Dania Beach Republican Rep. Hillary Cassel stacked a lot of campaign cash before Session, amassing more than $164,000 to defend her House District 101 seat.
Her Democratic challenger, Todd Delmay, was no slouch either. He raised nearly $81,000 through a flood of small donations between Jan. 1 and March 31.
At the close of the first quarter reporting period, Cassel had $183,500 remaining in her campaign account, eponymous political committee and a new one called Balanced Leadership, which took in a sizable share of her gains.
Her biggest single contribution, $25,000, came from a Daytona Beach-based hemp extract company (read: legal weed) called Nectris Labs that sells products as Outpost.
She also took a $5,000 check from POB Ventures, a Florida business that runs a medical cannabis training institute and a chain of hemp-related businesses. Last year, POB Ventures helped fund Gov. Ron DeSantis’ push to defeat a ballot measure that would have legalized recreational pot in the state.
Cassel also added funds from medical companies. That includes $5,000 from for-profit health care company Centene Corp. and the Florida Health Care Executive PAC whose Chair, Andrew Weisman, is the CEO of Fort Lauderdale-based nursing home management company NuVision Management.
Several unions — including the Teamsters, Metro-Broward Firefighters, Broward County Professional Firefighters, Teach Florida PAC and Florida Professional Firefighters gave between $1,000 and $2,000 each.
Other contributions included $5,000 from a political committee associated with the Florida Association of Public Insurance Adjusters, $4,500 from political committees linked to the Florida Association of Insurance Agents and $5,000 from the political donations arm of the Florida Justice Association.
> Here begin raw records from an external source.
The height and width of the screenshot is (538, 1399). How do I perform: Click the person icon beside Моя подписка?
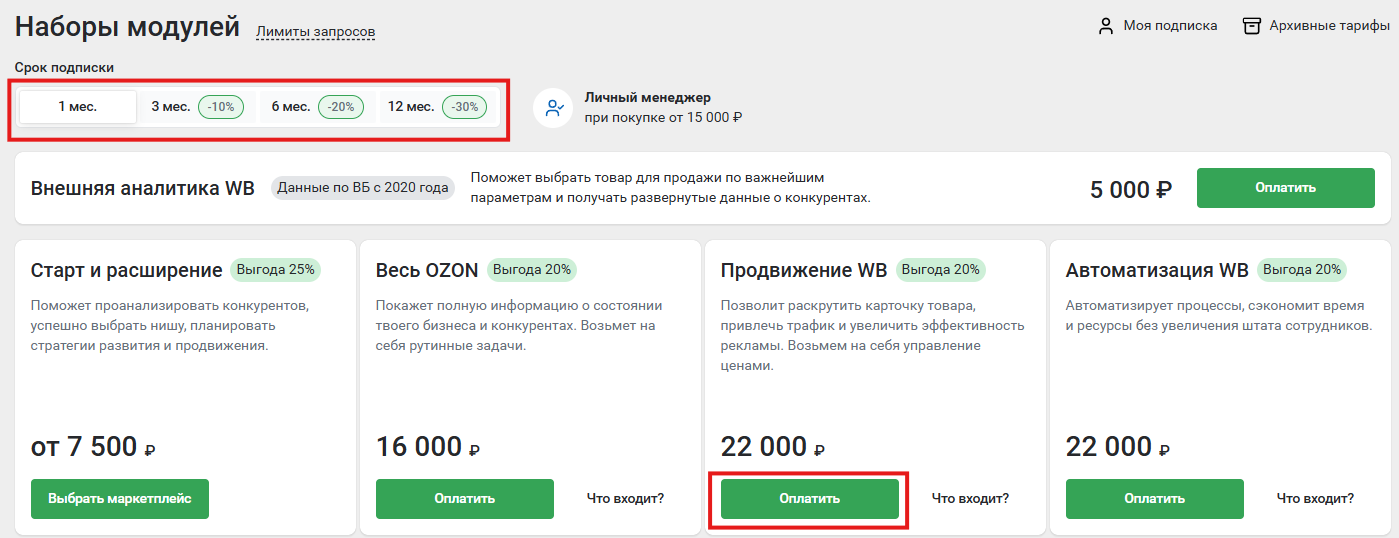(1105, 26)
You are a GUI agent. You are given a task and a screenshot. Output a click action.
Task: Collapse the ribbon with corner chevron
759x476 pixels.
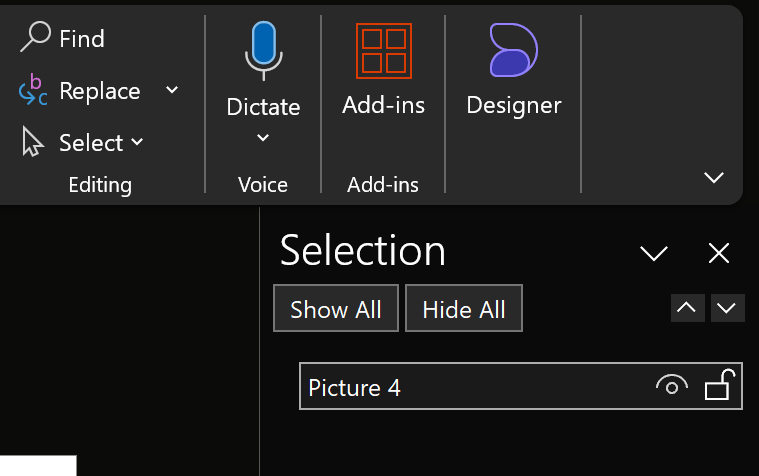point(714,177)
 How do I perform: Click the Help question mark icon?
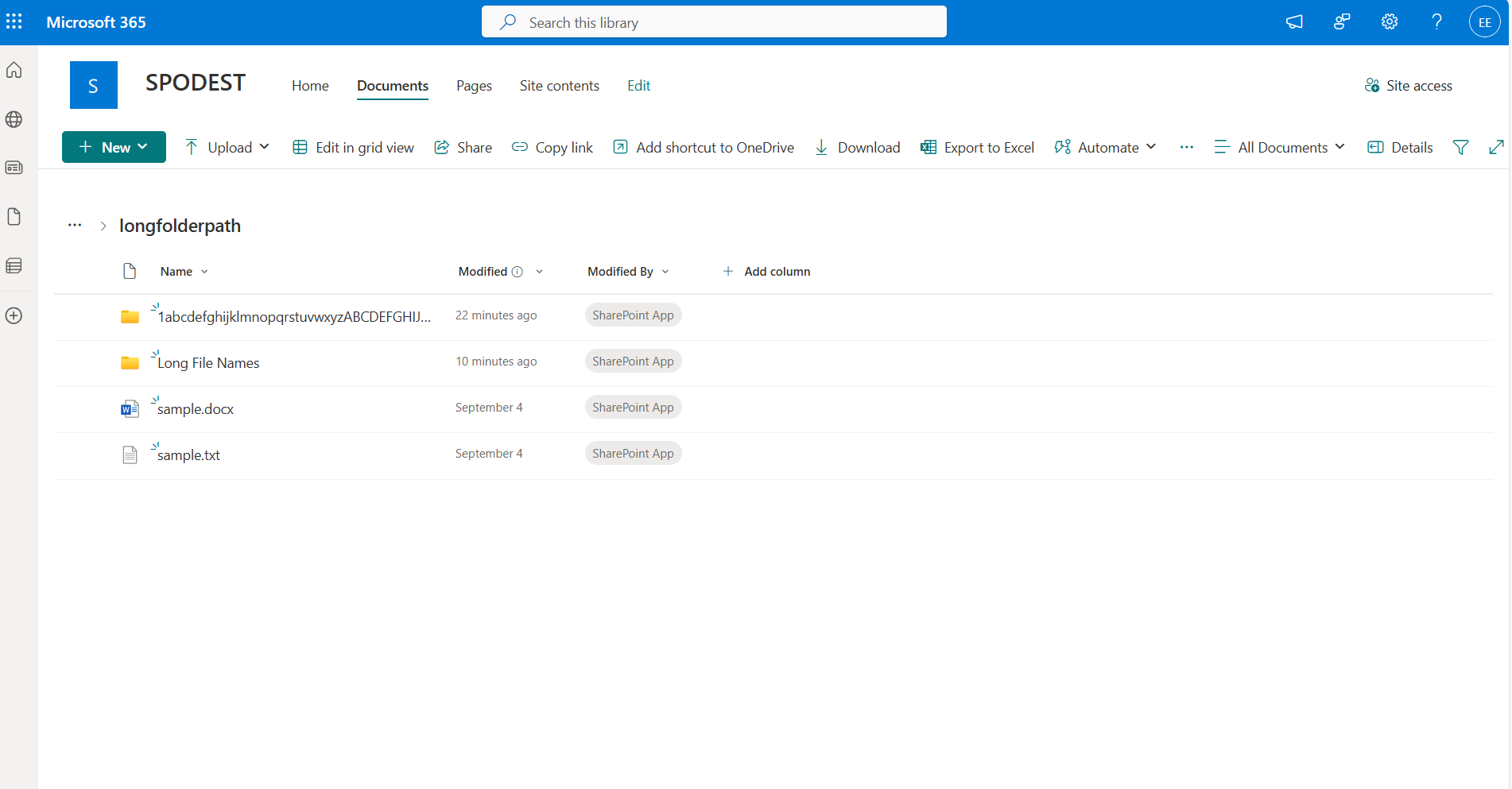point(1436,22)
Clay County Rep. Sam Garrison, who is slated to take the House Speaker gavel for the 2026-27 term, gave $12,000 through various political committees he controls. Cassel also banked $2,000 from Bonita Springs Rep. Adam Botana and $1,000 apiece from Reps. Tiffany Esposito, Tracy Koster, Jason Shoaf and John Snyder.
She spent just over $7,000 in Q1, not counting a $25,000 transfer she made between her Friends of Hillary Cassel and Balanced Leadership political committees. The preponderance of that, $7,000, went to Miami Beach consulting firm Polaris Public Affairs for mail media services.
She also paid $600 to Bluestream Consulting in Fort Lauderdale for compliance services. The remainder covered web costs and donation-processing fees.
Delmay, the Executive Director of LGBTQ advocacy group SAVE, launched his campaign in February to unseat Cassel, whom he criticized for switching from Democrat to Republican after she won re-election in November.
So far, he’s run an exclusively grassroots campaign.
More than 1,500 people donated to him in his first seven weeks running, with an average contribution of about $50.
After less than $2,000 worth of spending on compliance consulting and donation-processing fees, he had roughly $79,000 left between his campaign account and political committee, Delmay for Florida, by the beginning of this month.
HD 101 covers parts of Dania Beach, Hallandale Beach and Hollywood. The district leans Democratic, with nearly 42,000 registered Democrats, close to 30,300 Republicans and about 41,000 third- and no-party voters.
So far, only Cassel and Delmay are in the race.
The 2026 Primary is on Aug. 18, followed by the General Election on Nov. 3.
Candidates faced a Thursday deadline to report all campaign finance activity through March 31.